On the Paradox of Certified Training

TL;DR

This paper investigates why looser convex relaxations sometimes yield higher certified robustness in training models, revealing that properties like continuity and sensitivity significantly influence training dynamics and robustness outcomes.

Contribution

It identifies key properties beyond tightness, such as continuity and sensitivity, that affect certified training, and systematically explores their impact and tradeoffs.

Findings

Looser relaxations can outperform tighter ones in certified robustness.
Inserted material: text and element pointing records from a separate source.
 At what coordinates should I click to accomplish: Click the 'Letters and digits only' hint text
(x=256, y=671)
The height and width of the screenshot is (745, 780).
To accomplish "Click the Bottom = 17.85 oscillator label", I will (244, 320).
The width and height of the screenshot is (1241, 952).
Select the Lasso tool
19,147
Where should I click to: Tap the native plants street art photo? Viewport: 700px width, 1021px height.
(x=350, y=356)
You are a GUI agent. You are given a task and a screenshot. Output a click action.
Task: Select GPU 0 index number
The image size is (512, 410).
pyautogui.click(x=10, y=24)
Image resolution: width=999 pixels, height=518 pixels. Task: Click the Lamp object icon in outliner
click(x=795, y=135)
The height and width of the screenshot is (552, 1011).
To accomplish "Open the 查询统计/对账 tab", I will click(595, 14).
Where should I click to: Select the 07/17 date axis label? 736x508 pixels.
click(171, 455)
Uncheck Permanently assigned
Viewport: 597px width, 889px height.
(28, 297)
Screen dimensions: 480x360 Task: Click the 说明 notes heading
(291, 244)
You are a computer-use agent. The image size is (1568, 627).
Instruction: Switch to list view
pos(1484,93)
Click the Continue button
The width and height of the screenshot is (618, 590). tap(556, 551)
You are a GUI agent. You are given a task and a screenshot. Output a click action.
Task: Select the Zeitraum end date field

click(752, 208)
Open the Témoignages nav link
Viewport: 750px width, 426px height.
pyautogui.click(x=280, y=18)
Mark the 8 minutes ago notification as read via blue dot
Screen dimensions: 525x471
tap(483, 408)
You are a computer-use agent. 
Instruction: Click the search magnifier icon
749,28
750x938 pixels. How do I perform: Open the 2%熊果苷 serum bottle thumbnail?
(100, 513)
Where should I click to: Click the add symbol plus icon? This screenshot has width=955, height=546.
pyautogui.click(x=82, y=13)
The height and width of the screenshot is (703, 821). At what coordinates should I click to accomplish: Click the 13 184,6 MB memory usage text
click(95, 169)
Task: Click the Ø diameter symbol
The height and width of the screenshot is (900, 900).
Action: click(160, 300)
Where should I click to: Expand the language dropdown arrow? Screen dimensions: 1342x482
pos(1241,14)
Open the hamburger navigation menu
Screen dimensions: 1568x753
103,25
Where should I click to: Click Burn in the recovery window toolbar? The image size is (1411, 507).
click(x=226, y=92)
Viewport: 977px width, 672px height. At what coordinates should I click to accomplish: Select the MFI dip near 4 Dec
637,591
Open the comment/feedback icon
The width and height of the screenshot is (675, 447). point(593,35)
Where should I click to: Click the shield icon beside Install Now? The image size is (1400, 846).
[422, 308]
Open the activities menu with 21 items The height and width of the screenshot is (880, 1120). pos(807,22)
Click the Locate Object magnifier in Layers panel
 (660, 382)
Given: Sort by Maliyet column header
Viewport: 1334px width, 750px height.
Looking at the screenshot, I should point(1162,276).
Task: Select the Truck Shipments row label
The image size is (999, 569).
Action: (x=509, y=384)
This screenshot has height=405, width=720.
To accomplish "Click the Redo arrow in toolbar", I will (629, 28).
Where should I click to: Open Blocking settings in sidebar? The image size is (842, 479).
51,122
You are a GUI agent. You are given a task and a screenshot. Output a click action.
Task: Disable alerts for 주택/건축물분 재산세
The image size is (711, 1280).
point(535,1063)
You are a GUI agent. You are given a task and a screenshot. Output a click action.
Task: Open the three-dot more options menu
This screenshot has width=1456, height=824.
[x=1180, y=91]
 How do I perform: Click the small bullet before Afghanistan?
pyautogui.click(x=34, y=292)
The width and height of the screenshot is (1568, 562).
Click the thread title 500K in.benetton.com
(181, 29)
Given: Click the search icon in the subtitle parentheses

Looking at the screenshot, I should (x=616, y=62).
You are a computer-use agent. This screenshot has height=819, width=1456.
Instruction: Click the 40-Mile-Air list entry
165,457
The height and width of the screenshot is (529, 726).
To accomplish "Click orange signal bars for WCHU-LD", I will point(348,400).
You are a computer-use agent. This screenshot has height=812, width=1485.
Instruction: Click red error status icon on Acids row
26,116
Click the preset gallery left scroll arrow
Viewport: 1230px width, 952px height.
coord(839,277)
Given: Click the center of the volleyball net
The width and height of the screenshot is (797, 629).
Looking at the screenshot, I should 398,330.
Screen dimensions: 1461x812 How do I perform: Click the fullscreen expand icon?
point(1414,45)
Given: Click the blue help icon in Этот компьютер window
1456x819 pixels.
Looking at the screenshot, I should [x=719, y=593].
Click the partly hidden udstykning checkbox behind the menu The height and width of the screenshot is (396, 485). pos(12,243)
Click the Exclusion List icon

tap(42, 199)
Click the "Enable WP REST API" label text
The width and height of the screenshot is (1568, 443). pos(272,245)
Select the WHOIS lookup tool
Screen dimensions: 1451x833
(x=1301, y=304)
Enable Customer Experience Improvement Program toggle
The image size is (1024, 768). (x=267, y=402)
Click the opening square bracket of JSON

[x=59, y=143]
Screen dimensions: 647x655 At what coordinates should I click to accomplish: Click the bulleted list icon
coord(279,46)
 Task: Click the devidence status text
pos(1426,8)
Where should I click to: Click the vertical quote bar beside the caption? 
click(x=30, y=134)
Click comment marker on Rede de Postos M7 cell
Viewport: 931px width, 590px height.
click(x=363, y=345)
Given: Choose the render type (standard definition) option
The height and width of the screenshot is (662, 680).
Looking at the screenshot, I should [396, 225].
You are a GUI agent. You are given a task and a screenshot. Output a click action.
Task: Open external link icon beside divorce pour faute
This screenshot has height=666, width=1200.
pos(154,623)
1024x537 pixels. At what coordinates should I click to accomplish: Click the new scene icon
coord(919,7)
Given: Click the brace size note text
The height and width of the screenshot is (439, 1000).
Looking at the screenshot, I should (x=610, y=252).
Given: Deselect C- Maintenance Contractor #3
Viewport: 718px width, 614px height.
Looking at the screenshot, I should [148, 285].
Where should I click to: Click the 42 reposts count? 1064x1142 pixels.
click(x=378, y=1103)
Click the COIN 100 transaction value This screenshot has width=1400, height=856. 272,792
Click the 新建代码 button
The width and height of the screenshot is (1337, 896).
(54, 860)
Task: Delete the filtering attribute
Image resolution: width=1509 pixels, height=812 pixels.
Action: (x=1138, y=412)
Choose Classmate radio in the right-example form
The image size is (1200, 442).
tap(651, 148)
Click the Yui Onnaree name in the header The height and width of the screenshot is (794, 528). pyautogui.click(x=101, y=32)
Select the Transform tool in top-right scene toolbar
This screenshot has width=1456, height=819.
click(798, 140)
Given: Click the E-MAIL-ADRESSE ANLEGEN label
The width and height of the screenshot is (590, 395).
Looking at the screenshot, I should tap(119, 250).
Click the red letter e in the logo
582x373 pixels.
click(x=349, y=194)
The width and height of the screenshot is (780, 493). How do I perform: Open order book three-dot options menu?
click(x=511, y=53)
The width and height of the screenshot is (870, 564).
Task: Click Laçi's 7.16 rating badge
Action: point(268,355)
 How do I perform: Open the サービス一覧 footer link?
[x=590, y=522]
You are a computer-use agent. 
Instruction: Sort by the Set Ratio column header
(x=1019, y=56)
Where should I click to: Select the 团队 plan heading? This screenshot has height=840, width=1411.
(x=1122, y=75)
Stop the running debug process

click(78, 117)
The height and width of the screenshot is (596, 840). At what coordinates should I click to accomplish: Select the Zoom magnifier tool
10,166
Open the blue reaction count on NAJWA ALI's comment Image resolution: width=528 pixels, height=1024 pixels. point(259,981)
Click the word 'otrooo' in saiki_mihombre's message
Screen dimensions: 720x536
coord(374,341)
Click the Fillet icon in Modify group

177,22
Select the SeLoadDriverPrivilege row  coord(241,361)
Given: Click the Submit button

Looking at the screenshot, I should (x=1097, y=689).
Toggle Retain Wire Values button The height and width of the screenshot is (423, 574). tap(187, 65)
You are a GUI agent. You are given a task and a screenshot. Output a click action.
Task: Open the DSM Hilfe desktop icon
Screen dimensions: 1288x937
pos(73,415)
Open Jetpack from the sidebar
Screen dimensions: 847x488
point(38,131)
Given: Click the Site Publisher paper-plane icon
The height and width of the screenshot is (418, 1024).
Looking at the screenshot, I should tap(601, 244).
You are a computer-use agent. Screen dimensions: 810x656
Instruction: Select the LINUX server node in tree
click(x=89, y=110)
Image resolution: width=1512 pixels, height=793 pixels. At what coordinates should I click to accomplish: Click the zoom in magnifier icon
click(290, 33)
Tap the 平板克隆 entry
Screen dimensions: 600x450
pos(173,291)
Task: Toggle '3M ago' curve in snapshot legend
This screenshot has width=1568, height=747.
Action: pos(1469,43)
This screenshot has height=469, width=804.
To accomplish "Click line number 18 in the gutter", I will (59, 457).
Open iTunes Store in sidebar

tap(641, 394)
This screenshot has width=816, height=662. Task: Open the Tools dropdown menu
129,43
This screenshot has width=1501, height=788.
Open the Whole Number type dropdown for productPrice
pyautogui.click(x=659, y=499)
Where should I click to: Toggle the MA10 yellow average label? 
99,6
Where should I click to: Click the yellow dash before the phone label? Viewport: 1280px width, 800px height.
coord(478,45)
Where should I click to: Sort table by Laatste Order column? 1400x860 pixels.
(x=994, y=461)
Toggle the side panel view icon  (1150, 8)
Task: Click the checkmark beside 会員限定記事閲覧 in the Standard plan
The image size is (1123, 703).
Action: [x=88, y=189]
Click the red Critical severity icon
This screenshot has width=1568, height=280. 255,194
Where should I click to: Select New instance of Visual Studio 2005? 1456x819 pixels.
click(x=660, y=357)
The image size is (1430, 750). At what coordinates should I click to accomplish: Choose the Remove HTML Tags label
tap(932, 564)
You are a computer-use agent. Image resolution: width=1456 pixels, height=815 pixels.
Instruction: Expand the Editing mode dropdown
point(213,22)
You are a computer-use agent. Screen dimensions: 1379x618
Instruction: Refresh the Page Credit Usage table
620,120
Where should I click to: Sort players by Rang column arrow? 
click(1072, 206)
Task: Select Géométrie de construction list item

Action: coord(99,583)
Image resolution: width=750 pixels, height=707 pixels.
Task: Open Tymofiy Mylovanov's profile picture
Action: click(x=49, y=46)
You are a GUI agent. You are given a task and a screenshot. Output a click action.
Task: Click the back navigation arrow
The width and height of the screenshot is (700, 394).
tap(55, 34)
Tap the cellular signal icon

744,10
Continuity and sensitivity of relaxations influence training effectiveness.

Improving relaxation properties often involves complex tradeoffs.

Abstract

Certified defenses based on convex relaxations are an established technique for training provably robust models. The key component is the choice of relaxation, varying from simple intervals to tight polyhedra. Counterintuitively, loose interval-based training often leads to higher certified robustness than what can be achieved with tighter relaxations, which is a well-known but poorly understood paradox. While recent works introduced various improvements aiming to circumvent this issue in practice, the fundamental problem of training models with high certified robustness remains unsolved. In this work, we investigate the underlying reasons behind the paradox and identify two key properties of relaxations, beyond tightness, that impact certified training dynamics: continuity and sensitivity. Our extensive experimental evaluation with a number of popular convex relaxations provides strong evidence that these factors can explain the drop in certified robustness observed for tighter relaxations. We also systematically explore modifications of existing relaxations and discover that improving unfavorable properties is challenging, as such attempts often harm other properties, revealing a complex tradeoff. Our findings represent an important first step towards understanding the intricate optimization challenges involved in certified training.